Unnamed: 0,TV,radio,newspaper,sales
1,230.1,37.8,69.2,22.1
2,44.5,39.3,45.1,10.4
3,17.2,45.9,69.3,9.3
4,151.5,41.3,58.5,18.5
5,180.8,10.8,58.4,12.9


$$RSS = \sum_{i=1}^n (y_i - \hat y_i)^2 $$

## Ordinary Linear Regression

In [6]:
X_raw = df_raw['TV']
y = df_raw['sales']

In [7]:
#adding constant for having intercept in sm
X_with_const = sm.add_constant(X_raw)

  return ptp(axis=axis, out=out, **kwargs)


In [9]:
X_with_const.head()

Unnamed: 0,const,TV
1,1.0,230.1
2,1.0,44.5
3,1.0,17.2
4,1.0,151.5
5,1.0,180.8


In [10]:
est = sm.OLS(y, X_with_const).fit()
est.summary()

0,1,2,3
Dep.

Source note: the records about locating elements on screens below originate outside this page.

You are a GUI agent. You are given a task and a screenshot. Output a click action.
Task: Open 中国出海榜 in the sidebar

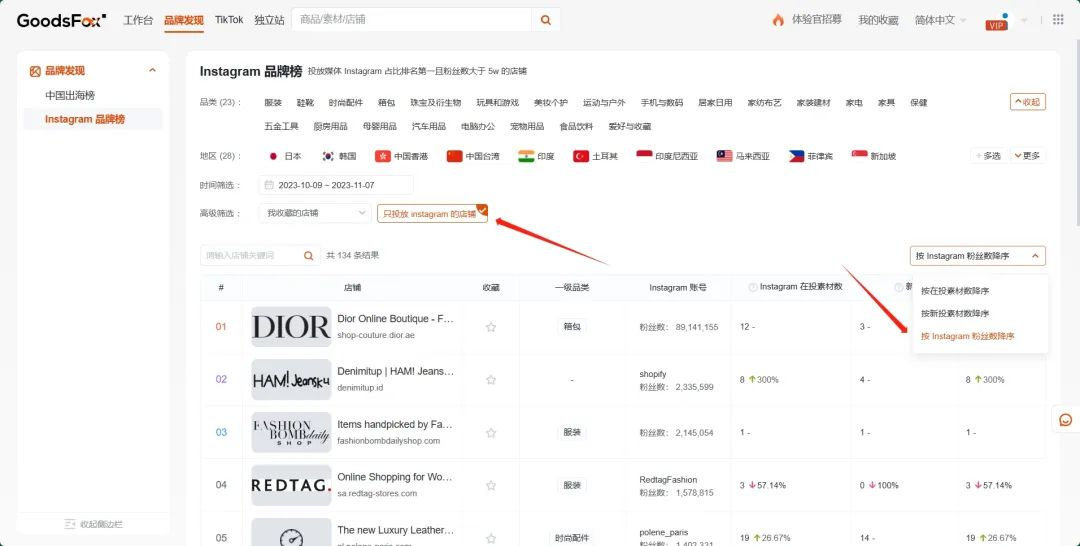pos(70,95)
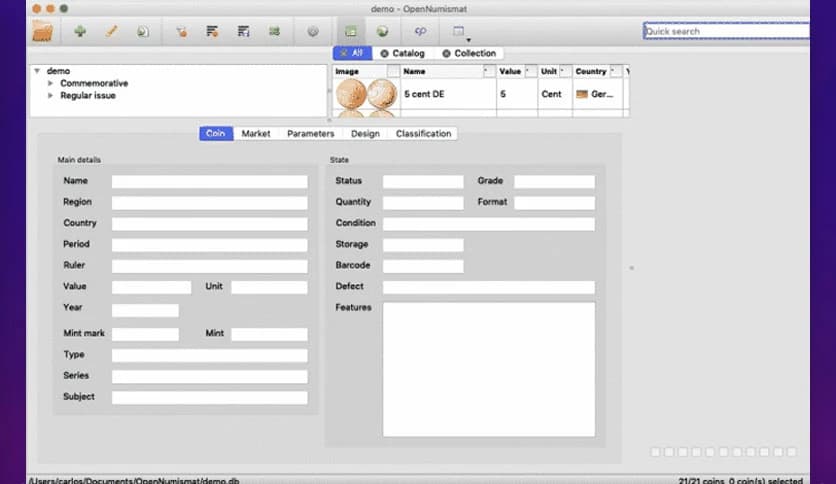Select the Catalog list tab
The image size is (836, 484).
click(x=403, y=53)
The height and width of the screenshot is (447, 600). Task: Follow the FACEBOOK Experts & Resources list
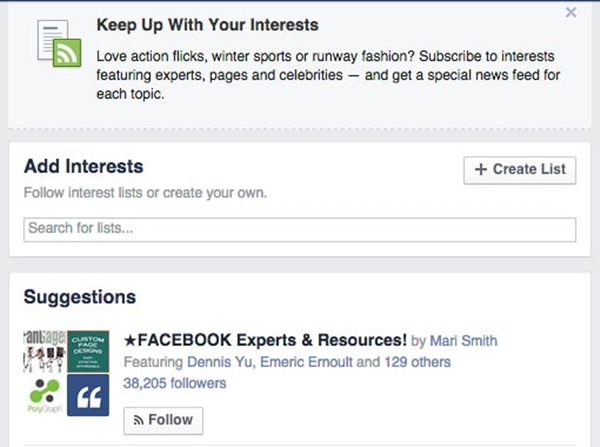163,421
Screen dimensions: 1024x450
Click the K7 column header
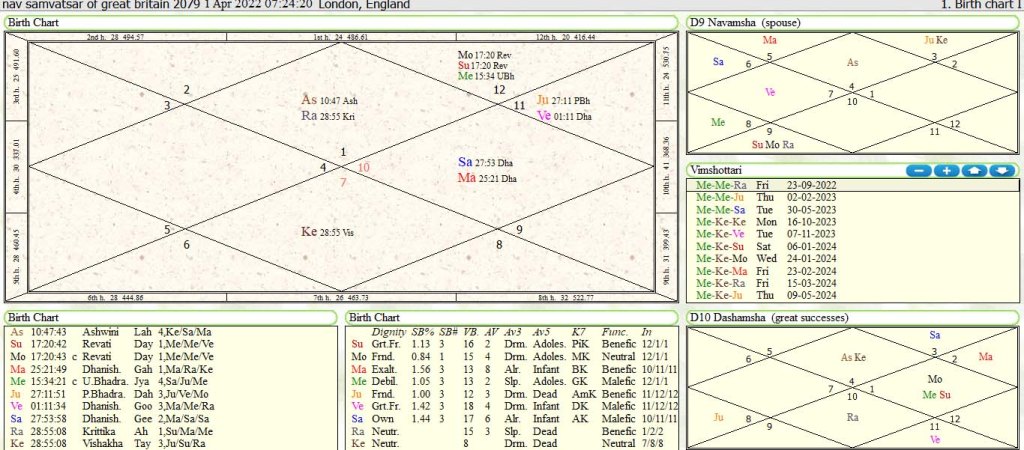pos(580,331)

Variable:,sales,R-squared:,0.612
Model:,OLS,Adj. R-squared:,0.61
Method:,Least Squares,F-statistic:,312.1
Date:,"Wed, 22 Jan 2020",Prob (F-statistic):,1.47e-42
Time:,22:25:53,Log-Likelihood:,-519.05
No. Observations:,200,AIC:,1042.0
Df Residuals:,198,BIC:,1049.0
Df Model:,1,,
Covariance Type:,nonrobust,,

0,1,2,3,4,5,6
,coef,std err,t,P>|t|,[0.025,0.975]
const,7.0326,0.458,15.360,0.000,6.130,7.935
TV,0.0475,0.003,17.668,0.000,0.042,0.053

0,1,2,3
Omnibus:,0.531,Durbin-Watson:,1.935
Prob(Omnibus):,0.767,Jarque-Bera (JB):,0.669
Skew:,-0.089,Prob(JB):,0.716
Kurtosis:,2.779,Cond. No.,338.0


#### Explanation:

**DF Residual** – These are the degrees of freedom associated with the sources of variance.  The total variance has N-1 degrees of freedom.  The model degrees of freedom corresponds to the number of coefficients estimated minus 1.  Including the intercept, there are 2 coefficients, so the model has 2-1=1 degrees of freedom.  The Residual degrees of freedom is the DF total minus the DF model, 199 – 1 =198.

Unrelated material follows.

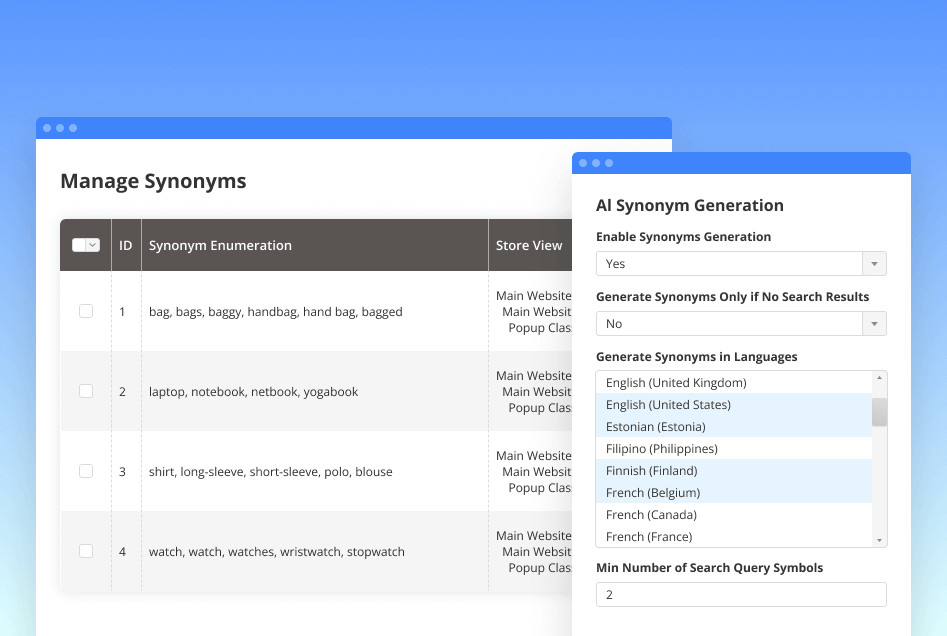The height and width of the screenshot is (636, 947).
Task: Click the language list scroll up arrow
Action: click(x=879, y=378)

**R-squared** – R-Squared is the proportion of variance in the dependent variable (sale) which can be explained by the independent variables (TV).  This is an overall measure of the strength of association and does not reflect the extent to which any particular independent variable is associated with the dependent variable.

**Adj R-squared** – This is an adjustment of the R-squared that penalizes the addition of extraneous predictors to the model. Adjusted R-squared is computed using the below formula where p is the number of predictors.

$$ Adj R^2 = {1-(1-R^2){n-1 \over n-p-1}}$$


**F-statistic** – This is the  is the Mean Square Model divided by the Mean Square Residual, yielding F=312.1.

An F statistic is a value you get when you run an ANOVA test or a regression analysis to find out if the means between two populations are significantly different. It’s similar to a T statistic from a T-Test; A-T test will tell you if a single variable is statistically significant and an F test will tell you if a group of variables are jointly significant.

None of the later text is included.